文芸誌「星灯」第8号(東京都)
【「ココロ」渥美二郎】
小説を書いているいる男と、その男に介護を受けてるいる師のことや、小説の名作にまつわる話などが脈絡なく語られる。自己表現の世界にひたった作品。前衛的表現で、あまり、客観性が感じられず、よくわからなかった。
【「ボクノラネコン」野川環】
これは便利屋をしている若者の生活記。コロナの話も出てくるが、それは大した問題でないらしく、公園を破壊する仕事を頼まれるので、それをする。出来事は面白いが、書き方が面白くない。
【「弁天開帳ー志賀直哉『襖』の向こう側」島村輝】
これは面白い評論である。志賀直哉の「襖」という初期短編があって、その詳細な解説が、一種の探偵小説的な味わいになっている。「襖」という作品は、私と友が山のある温泉宿に泊った際、友が10年前に箱根蘆の湯の紀伊国屋で自分が愛された話を語りだすところから始まるという。その時に、となりの部屋に泊っていた家族の女中の鈴という女性に、語り手が女性の好きな歌舞伎役者に似ているという理由で、好きになってしまい、彼女をよく眺めるので、彼女もそれを意識したという。或る晩、寝ている時に隣の襖が開いて、閉まったという。語り手の「僕」は、直観的に錫だと感じたが、その後何事もなく、しかとした事実はわからないで、過ぎた。それきり鈴と会うことがなかった。その翌年、歌舞伎座に行ったときに、隣の桝に宿で隣にいた家族にあったが、鈴の姿はなかった。奥さんと通路ですれ違ったが知らぬ顔をしていたという。その出来事の材料のひとつひとつの検討してしくと、それが当時は、表沙汰にしなかった同性愛者に関する物語である可能性を分析していくのである。志賀直哉の文章とその題材のさりげなさのなかに、深い意味が込められて作品になっているという説。まるで、カフカの短編について、作品より長い解説がつく事例のように、細部にわたる追求がある。そして、それを志賀直哉が「小説の神様」とされた所以に位置づけるのである。そうであるとすると、じつにもっともであるな、という説得力をもって読者に迫るものがある。作者の知見の広さに敬服。
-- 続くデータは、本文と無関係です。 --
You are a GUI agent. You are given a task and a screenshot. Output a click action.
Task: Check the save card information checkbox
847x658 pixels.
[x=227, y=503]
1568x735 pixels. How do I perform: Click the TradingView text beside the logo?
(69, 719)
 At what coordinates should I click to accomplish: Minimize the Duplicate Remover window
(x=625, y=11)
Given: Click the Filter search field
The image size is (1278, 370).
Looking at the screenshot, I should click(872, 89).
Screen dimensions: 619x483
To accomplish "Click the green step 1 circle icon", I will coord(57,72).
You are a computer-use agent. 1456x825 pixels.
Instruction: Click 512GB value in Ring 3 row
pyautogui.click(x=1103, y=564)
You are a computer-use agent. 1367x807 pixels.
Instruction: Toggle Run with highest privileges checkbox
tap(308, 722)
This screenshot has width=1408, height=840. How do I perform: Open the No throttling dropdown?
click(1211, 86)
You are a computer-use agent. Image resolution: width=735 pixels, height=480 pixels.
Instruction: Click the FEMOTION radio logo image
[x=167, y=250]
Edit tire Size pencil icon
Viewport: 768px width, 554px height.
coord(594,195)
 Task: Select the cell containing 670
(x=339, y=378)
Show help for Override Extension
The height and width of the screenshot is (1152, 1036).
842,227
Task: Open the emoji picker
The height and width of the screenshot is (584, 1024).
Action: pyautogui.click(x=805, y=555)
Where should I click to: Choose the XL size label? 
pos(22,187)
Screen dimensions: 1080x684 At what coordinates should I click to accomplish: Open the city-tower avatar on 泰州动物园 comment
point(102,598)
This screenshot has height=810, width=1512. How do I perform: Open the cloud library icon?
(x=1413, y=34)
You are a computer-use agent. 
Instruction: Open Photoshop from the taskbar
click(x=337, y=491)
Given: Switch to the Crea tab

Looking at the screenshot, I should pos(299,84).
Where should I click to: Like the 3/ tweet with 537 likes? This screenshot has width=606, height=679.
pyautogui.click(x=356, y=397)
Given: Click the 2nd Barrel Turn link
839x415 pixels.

【「一九一八年米騒動と戦後小説(下)-堀田善衛『夜の森』と城山三郎『鼠』をめぐって」大和田茂】
それぞれの作家の作品は読んでいないので、大変面白く勉強になった。堀田のシベリアの話や、城山の鈴木商店の執筆の姿勢などが、よく伝わってくる。自分は、経済学で恐慌論を読んで、鈴木商店について調べたことがあるが、このような視点では知らないことばかりだ。
【「3・1独立運動100年の韓国への旅」金野文彦】
現在、韓国政府の基本的な方針変更によって、日本でも感情的な作用が緊張感をもって受けとられている。そのなかで、人間的な交流を望む姿勢からの旅行記になっている。政府同士の感情操作とは別に、人間的な交流を大切にする思想が、言外に表れている。
【「津田青楓と河上肇ーー夢破れて山河あり」佐藤三郎】
これも面白い。ここで、転向論が出てくるが、現代では、別に不思議な行為ではないのではないか。権力に負けてその場で従うのは、当然のことという意識になっているのではないか。
【「山小屋の文学散歩ー池波正太郎、井上ひさし、藤沢周平」本庄豊】
作家として自分も書くという立場から、ベウトセラー作家の作品と人生を短く解説している。面白かった。
【「『健全なセックスワーク』はあり得るのか』紙屋高雪】
変わった発想からの問題提起で、何のことかと思っていたら、マルクスやエンゲルスが考えた、夫婦家庭と結婚外などの関係の定義を現代の性風俗業にあてはめて考えたものであろうか? マルクスが個人と社会の意識の異なる状況では、その実際は予測不可能といったことを思いおこした。
【「『日本文学史序説』をめぐってーー加藤周一論ノート(7)」北村隆志】
この辺になると、国文学の分野であろうが、自分は無知なので、よくわからなかった。マルクス主義の上部・下部構造論が根底にあるらしいが、とにかく、海外に向けた日本文学の解説であるらしい。
発行所=〒182-0035東京都調布市上石原3-54-3-210、北村方。
紹介者=「詩人回廊」編集人・伊藤昭一。